---------- Text
Fair Value of Financial Instruments

 

The Company’s financial instruments consist of cash and cash equivalents, short term investments, accounts receivable, account payable, accrued expenses, derivative liabilities and notes payable. The carrying amount of these financial instruments approximates fair value due to length of maturity of these instruments.

Income Taxes

Income Taxes

 

The Company accounts for income taxes pursuant to the provisions of ASC 740-10, “Accounting for Income Taxes,” which requires, among other things, an asset and liability approach to calculating deferred income taxes. The asset and liability approach requires the recognition of deferred tax assets and liabilities for the expected future tax consequences of temporary differences between the carrying amounts and the tax bases of assets and liabilities. A valuation allowance is provided to offset any net deferred tax assets for which management believes it is more likely than not that the net deferred asset will not be realized. The Company has deferred tax liabilities related to its intangible assets, which were approximately $418,000 as of September 30, 2017.

 

The Company follows the provisions of the ASC 740 -10 related to, Accounting for Uncertain Income Tax Positions. When tax returns are filed, it is highly certain that some positions taken would be sustained upon examination by the taxing authorities, while others are subject to uncertainty about the merits of the position taken or the amount of the position that would be ultimately sustained. In accordance with the guidance of ASC 740-10, the benefit of a tax position is recognized in the financial statements in the period during which, based on all available evidence, management believes it is more likely than not that the position will be sustained upon examination, including the resolution of appeals or litigation processes, if any. Tax positions taken are not offset or aggregated with other positions.
--------------------
---------- Material provided
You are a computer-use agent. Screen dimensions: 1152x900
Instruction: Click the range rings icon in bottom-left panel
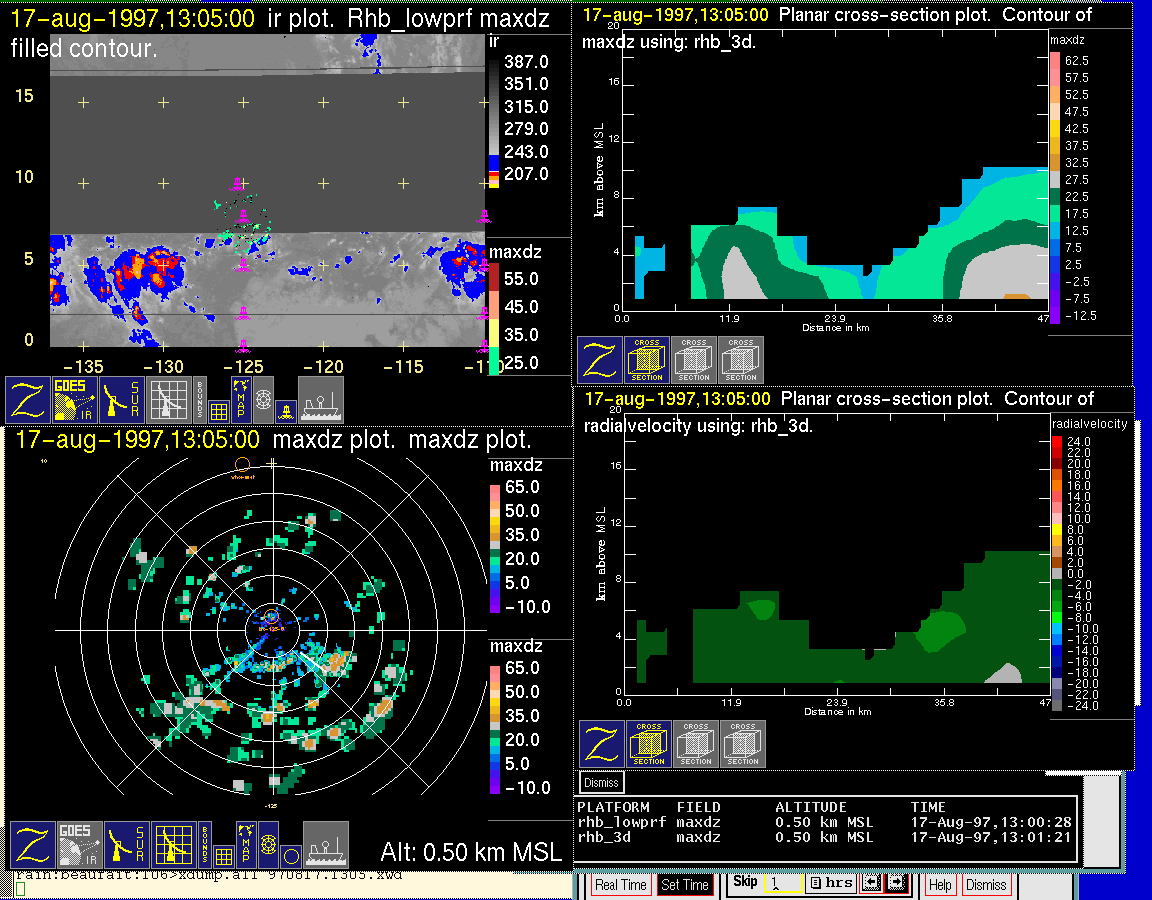pyautogui.click(x=268, y=845)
--------------------
What the exercise asks: According to the accounting policies text, about how much did the Company's deferred tax liabilities related to its intangible assets amount to as of September 30, 2017? The lines play no part in this work.

Answer to the problem: Approximately $418,000.